THE TASK
Reproduce exactly the first line of the material below and every line after it, ending with the line that contains "Viewport: 309px width, 217px height.". No pictures should be copied.

___

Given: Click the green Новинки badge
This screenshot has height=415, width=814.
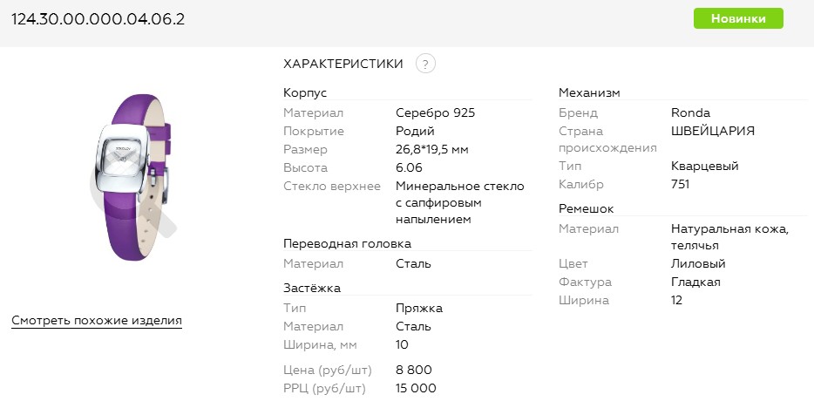Looking at the screenshot, I should click(738, 18).
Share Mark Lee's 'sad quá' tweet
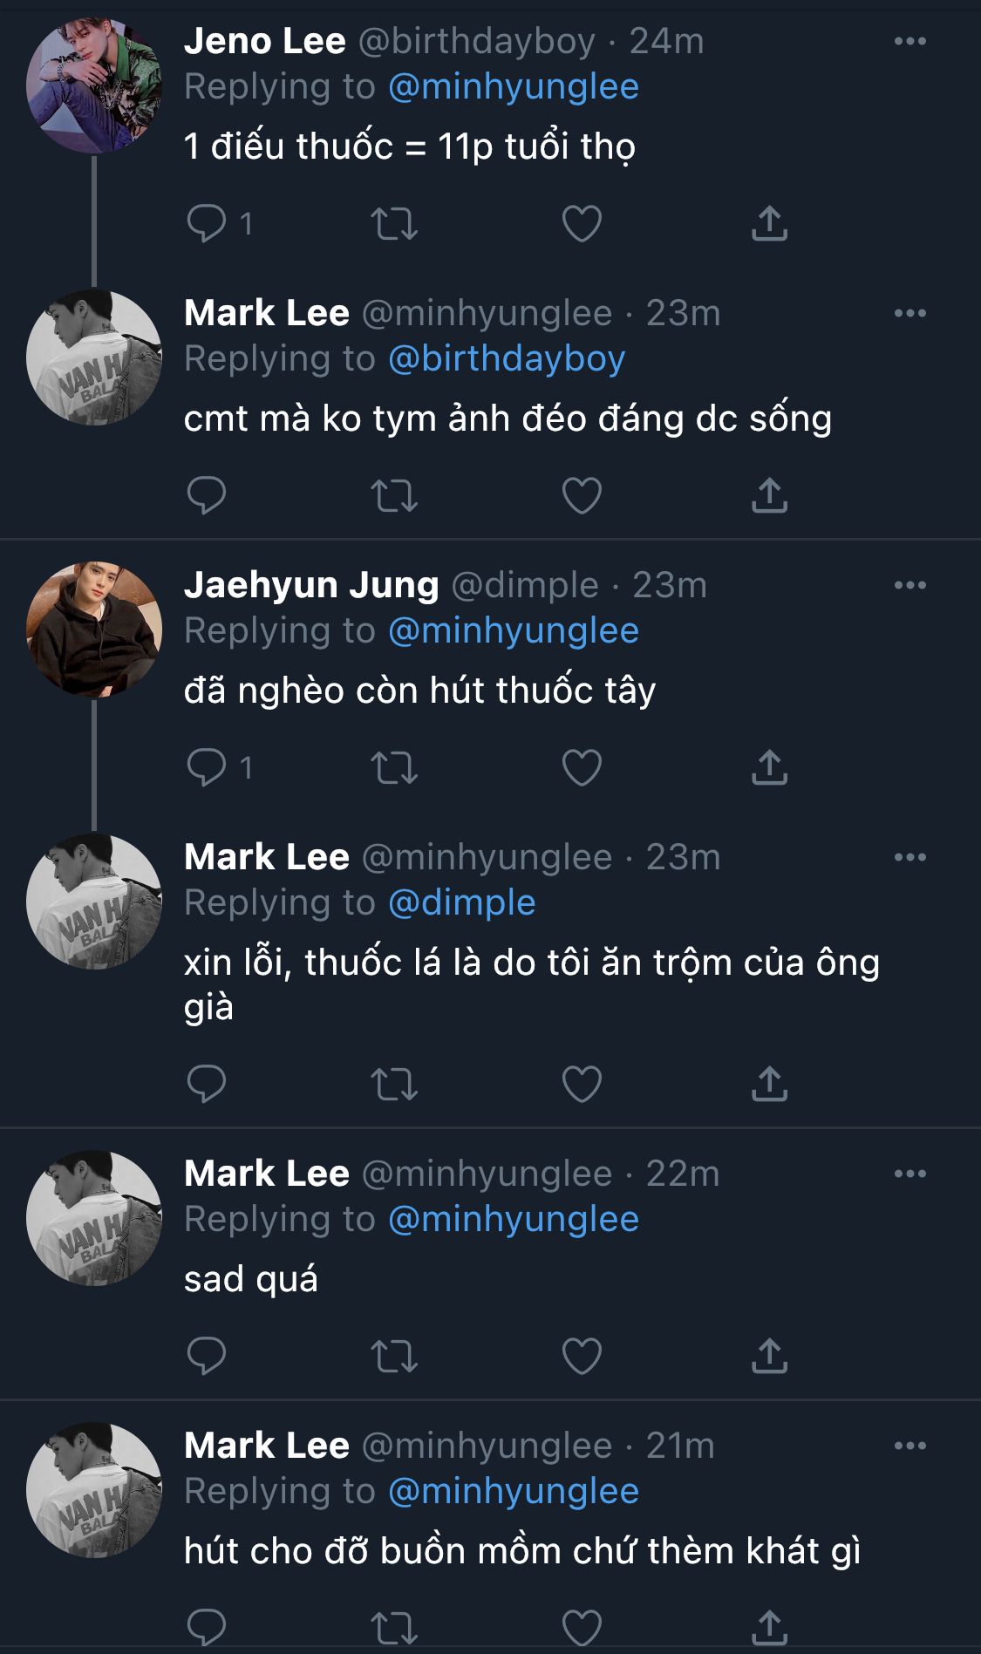The image size is (981, 1654). (x=769, y=1356)
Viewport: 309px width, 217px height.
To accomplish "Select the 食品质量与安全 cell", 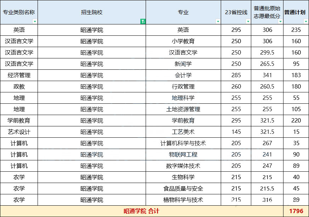I will (183, 189).
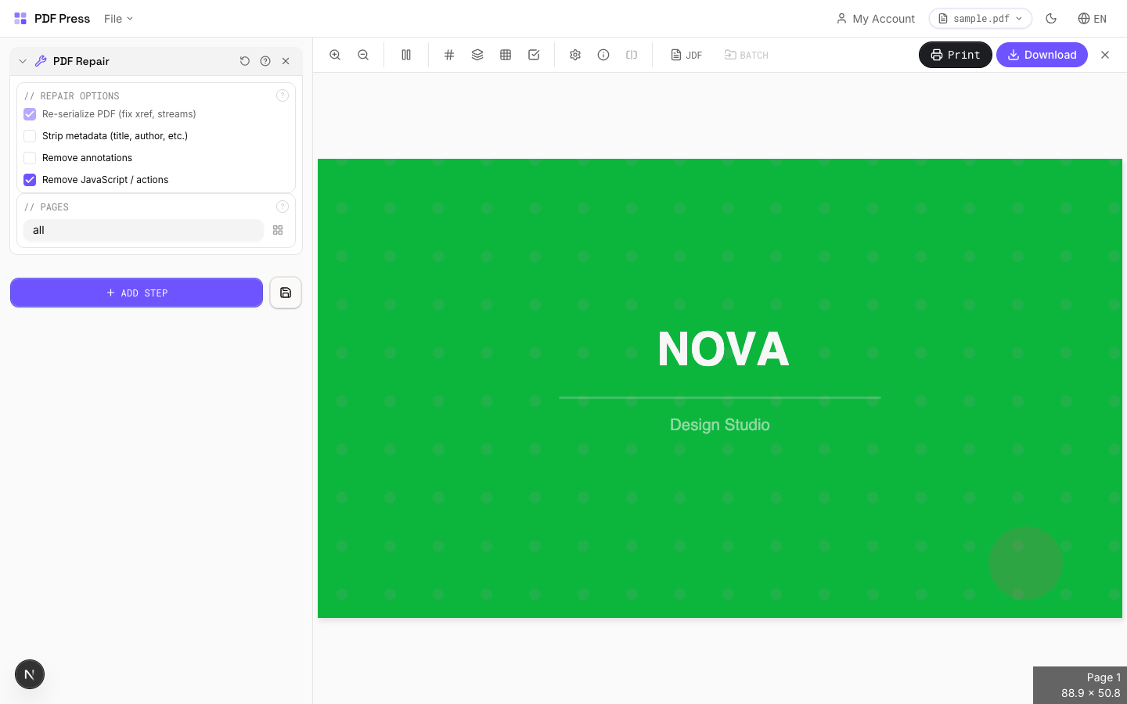Screen dimensions: 1127x704
Task: Check the Remove annotations option
Action: point(30,158)
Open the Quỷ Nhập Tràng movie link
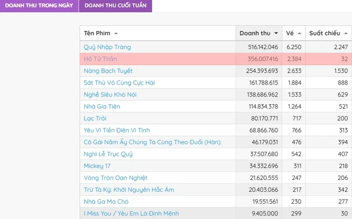The image size is (352, 219). 107,47

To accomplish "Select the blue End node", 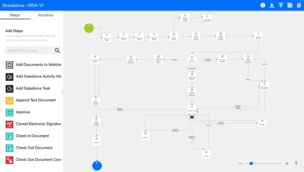I will tap(97, 165).
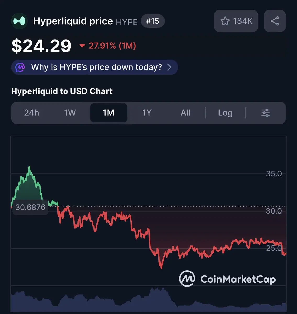Open chart settings sliders icon
Viewport: 297px width, 314px height.
pyautogui.click(x=265, y=113)

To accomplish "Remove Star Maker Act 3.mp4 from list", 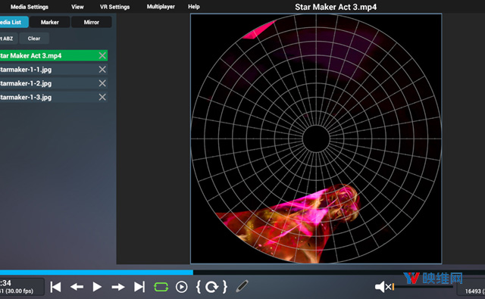I will click(x=102, y=55).
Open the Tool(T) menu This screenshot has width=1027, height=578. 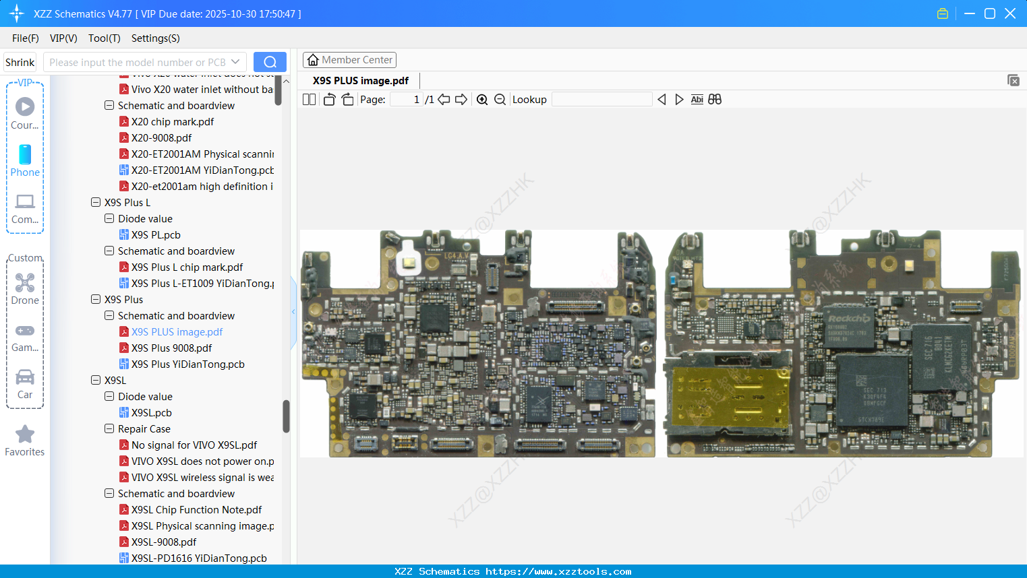point(104,38)
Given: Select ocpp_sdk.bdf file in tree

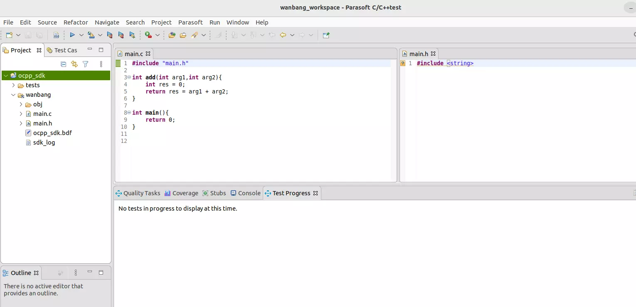Looking at the screenshot, I should 52,133.
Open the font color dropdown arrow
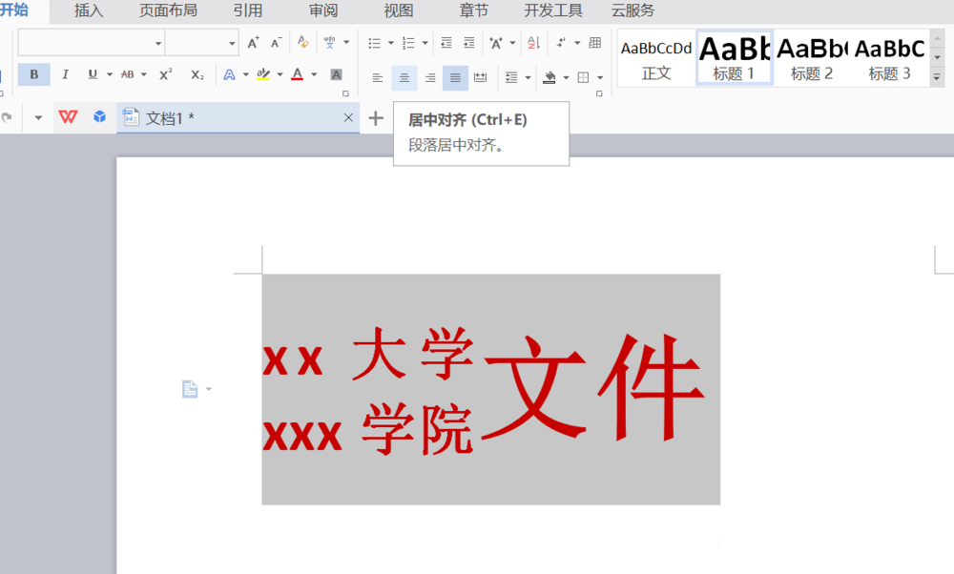The image size is (954, 574). tap(314, 74)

___

RESPONSE
Given: Click the green Новинки badge
This screenshot has height=415, width=814.
Looking at the screenshot, I should click(738, 18).
Share Mark Lee's 'sad quá' tweet
The image size is (981, 1654). (x=769, y=1356)
Viewport: 309px width, 217px height.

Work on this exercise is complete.